This is a rather primitive family of fungi, many of which are highly-prized delicacies. The first larger fungi were simple “clubs” – a fat stem with no cap and the spores released straight from the surface. The next stage was wrinkles on surface to increase the spore-releasing area – the precursors of gills. After that the top of club flattened, to offer some protection from the elements to the spore-producing surface, and at this point we’ve got something that looks like this family of mushrooms. A proper cap with the gills underneath (rather than running down the stem) came later, and the pores/tubes of the boletes even later still.
The best known of the group is the chanterelle itself, a once-common fungus which has suffered to some extent because it is very easy to spot and identify as well as being well known and highly prized. It is collected so eagerly and so comprehensively that it is hard to get a clear idea of how common it is (now), since there are not enough places you could take records where collectors are not likely to have taken at least some of them.
The other really important genus is Craterellus. The winter chanterelle (or trumpet chanterelle) (Craterellus tubaeformis) is much easier to find in Sussex, not least because it is much harder to find! Winter chanterelles, as their name suggests, appear in the late autumn and early winter, just as the chanterelles are finishing (and they started in the summer.) They are to be found in pine woods, under bracken, and from above they are very well camouflaged – all you see is a dirty brown circle with ragged edges. Spotting the first one is therefore not easy, especially if you aren’t particularly looking for them. After you’ve found one, you’re likely to find many more. But the very fact they are not bright yellow and screaming out their presence to any passer-by means that they are, in the end, easier to find.
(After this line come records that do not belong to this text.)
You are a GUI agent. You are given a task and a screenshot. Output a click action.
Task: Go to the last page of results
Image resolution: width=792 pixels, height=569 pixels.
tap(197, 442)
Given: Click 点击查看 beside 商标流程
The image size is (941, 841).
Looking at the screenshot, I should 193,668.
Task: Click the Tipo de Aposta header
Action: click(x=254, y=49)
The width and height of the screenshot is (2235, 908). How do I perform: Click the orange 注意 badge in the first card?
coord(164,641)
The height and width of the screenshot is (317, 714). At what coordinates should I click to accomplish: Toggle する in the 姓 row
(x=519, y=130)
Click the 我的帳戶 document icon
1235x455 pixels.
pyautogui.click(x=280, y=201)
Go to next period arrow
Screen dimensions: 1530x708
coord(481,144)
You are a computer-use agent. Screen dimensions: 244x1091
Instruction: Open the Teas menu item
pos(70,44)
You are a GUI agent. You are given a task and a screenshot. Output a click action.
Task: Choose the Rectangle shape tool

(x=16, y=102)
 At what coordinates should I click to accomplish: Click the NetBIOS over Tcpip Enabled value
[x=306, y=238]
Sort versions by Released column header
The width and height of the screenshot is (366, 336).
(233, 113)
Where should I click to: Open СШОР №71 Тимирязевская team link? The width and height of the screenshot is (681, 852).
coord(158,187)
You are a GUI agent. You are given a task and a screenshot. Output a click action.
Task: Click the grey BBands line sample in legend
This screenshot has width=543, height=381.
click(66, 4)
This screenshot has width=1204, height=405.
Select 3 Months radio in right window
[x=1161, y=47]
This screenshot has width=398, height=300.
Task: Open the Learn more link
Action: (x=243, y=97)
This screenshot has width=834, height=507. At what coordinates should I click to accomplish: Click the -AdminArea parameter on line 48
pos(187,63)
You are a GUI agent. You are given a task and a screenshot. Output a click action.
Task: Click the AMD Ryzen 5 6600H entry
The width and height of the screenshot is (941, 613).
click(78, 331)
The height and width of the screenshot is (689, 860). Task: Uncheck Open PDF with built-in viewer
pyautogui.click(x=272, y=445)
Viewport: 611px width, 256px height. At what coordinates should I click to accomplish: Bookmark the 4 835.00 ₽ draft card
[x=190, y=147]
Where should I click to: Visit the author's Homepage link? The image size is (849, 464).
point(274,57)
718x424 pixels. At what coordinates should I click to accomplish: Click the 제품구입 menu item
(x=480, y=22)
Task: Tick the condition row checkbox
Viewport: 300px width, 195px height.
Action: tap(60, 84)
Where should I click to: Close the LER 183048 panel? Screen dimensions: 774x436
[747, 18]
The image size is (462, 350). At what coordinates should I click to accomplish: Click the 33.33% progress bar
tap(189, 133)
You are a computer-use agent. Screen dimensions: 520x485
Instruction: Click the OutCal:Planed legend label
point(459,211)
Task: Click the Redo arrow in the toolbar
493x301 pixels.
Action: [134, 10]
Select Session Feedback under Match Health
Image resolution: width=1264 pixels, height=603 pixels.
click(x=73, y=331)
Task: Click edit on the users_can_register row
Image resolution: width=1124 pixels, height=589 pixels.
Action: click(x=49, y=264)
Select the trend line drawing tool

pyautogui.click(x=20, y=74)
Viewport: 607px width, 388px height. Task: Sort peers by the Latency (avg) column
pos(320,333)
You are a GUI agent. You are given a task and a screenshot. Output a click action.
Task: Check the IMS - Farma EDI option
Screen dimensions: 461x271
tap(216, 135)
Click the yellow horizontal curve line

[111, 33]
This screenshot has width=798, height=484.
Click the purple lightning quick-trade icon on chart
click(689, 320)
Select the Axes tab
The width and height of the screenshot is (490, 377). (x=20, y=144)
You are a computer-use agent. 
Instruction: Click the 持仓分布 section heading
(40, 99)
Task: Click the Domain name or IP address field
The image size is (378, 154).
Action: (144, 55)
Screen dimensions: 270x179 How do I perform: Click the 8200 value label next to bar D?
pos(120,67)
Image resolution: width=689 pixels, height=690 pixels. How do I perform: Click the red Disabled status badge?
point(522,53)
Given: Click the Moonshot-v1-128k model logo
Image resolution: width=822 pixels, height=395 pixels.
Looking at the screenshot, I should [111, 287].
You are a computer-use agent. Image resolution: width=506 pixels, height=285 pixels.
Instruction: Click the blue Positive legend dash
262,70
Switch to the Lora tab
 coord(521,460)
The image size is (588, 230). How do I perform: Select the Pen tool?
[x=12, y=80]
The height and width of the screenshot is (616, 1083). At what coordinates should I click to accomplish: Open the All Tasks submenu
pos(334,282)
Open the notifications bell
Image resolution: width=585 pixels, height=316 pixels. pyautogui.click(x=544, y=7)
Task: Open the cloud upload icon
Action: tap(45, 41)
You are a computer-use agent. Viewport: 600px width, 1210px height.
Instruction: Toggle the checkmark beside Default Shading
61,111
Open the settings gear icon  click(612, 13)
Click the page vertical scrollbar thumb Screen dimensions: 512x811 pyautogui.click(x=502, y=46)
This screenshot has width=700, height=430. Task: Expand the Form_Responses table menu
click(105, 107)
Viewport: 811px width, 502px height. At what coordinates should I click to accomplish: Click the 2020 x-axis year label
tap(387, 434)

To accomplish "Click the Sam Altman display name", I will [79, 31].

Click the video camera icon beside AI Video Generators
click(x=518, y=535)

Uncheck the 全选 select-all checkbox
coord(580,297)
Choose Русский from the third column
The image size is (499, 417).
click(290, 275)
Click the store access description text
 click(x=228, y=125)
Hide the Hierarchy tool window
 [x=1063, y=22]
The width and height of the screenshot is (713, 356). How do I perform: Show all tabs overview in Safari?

The same cannot be said of the other one, which as well as being much less common is even harder to spot – it is said to be like looking for holes in the ground, and with good reason. In fact I had got to the point with Craterellus cornucopiodes – the horn of plenty or black trumpet – where I’d given up any real hope of finding it, not that I’d stopped looking. I walked straight past the first ones I ever saw in the wild before an eagle-eyed foraging student saw them. It also lives up to its reputation where tastiness is concerned – this fungus is absolutely delicious.
There are other excellent edible members of this family in the UK, but none of them are common or well-known. Wavy-capped chanterelles (Pseudocraterellus undulatus) are the most common of these, at least in south-east England.